The Ability Challenge

In swimming, sailing, racing or any number of other sports, one of the keys to a successful outcome is how you start. Strategic skills that give you the right footing from the gate can mean the difference between a steady stride and an all-out sprint to the finish line. Starting the school year is no different.

Around this time, schools are busy setting up the systems and structures from which they’ll operate for the rest of the year. It’s a key inflection point for building an equitable, inclusive school environment that meets the needs of all learners. But as The Ability Challenge documents in our new white paper, “Opportunity Accelerated: Exploring the Connection Between Data Collection, Special Education Programming, and Improved Outcomes,” only 54 percent of educators say they work in schools where leadership prioritizes special education.

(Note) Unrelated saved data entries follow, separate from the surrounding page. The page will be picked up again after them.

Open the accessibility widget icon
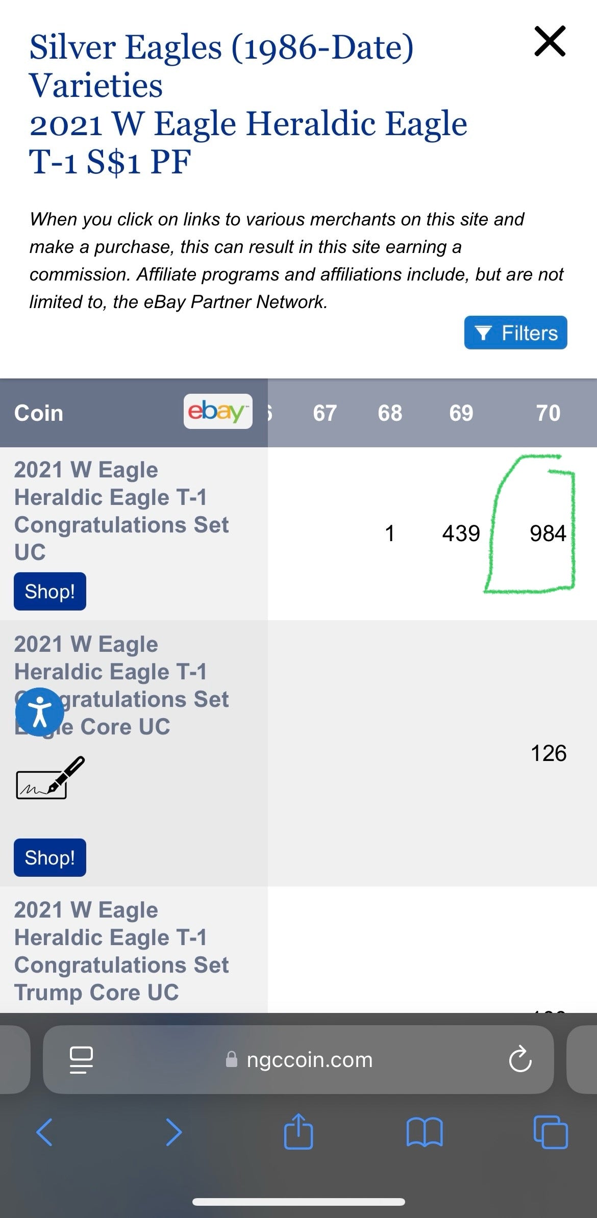 coord(40,712)
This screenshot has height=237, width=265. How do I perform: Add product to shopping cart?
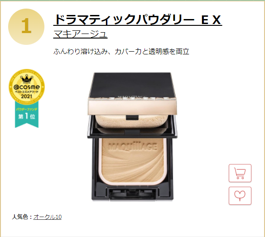pyautogui.click(x=240, y=173)
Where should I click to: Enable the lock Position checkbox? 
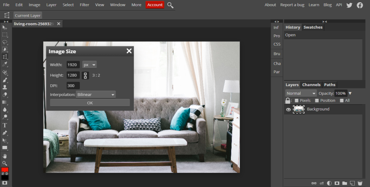point(317,101)
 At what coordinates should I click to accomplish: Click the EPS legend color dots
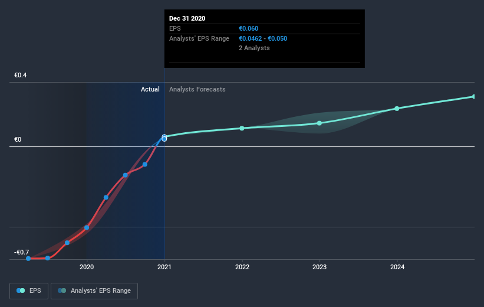tap(21, 290)
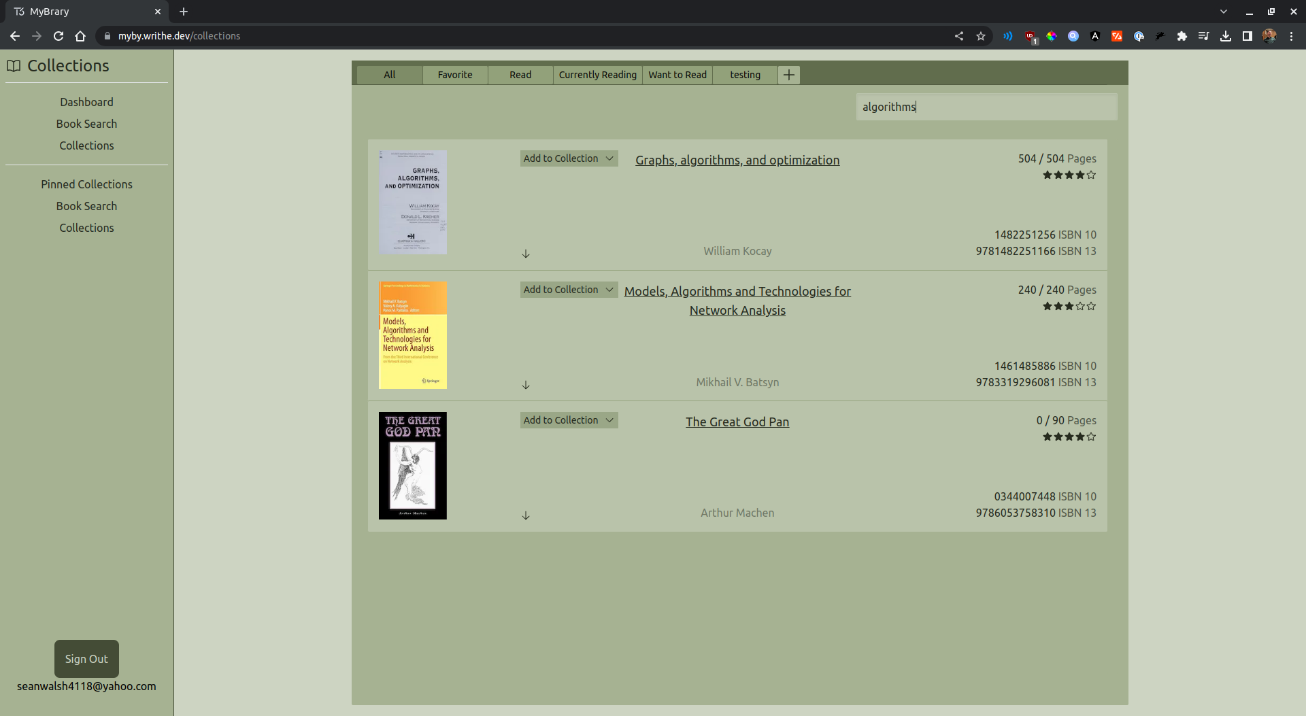This screenshot has width=1306, height=716.
Task: Open Add to Collection dropdown for Great God Pan
Action: [569, 420]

With this in mind, here are three recommendations, building on our survey insights, for ways in which schools can bolster their special education programming by integrating data into those systems and structures.

1 Use the data that are already being collected.

We know that data, used strategically by educators, lead to better outcomes for students and that schools collect loads of data. Education technology companies desperately want the information. Parents and advocates want to protect it. Yet study after study shows that teachers have it and either can’t or don’t always know the best way to use it.

The Ability Challenge

Our research shows that there are often wide gaps between the types of data being analyzed for all students and those being analyzed for students with disabilities. Making slight tweaks to practice in using data for students with disabilities — such as generating measurable, data-based leadership goals or reviewing last year’s attendance rates by subgroup to modify outreach during the first 30 school days — could yield big results.

2 Ensure alignment between success and practice.

Our survey also revealed a substantial disconnect between what data schools say are important for success in special education and what they are actually doing in practice.

The Ability Challenge

Notably, though almost 70 percent of schools consider staff collaboration to be a key driver for a successful special education program, only 35 percent of schools have structures to facilitate planning between special education and general education teachers. Furthermore, our survey revealed that having formal structures for collaboration directly correlates to using more data for special education programming. Clearly, schools looking to make advances on behalf of diverse learners should find ways to build systems for collaboration into their schedule.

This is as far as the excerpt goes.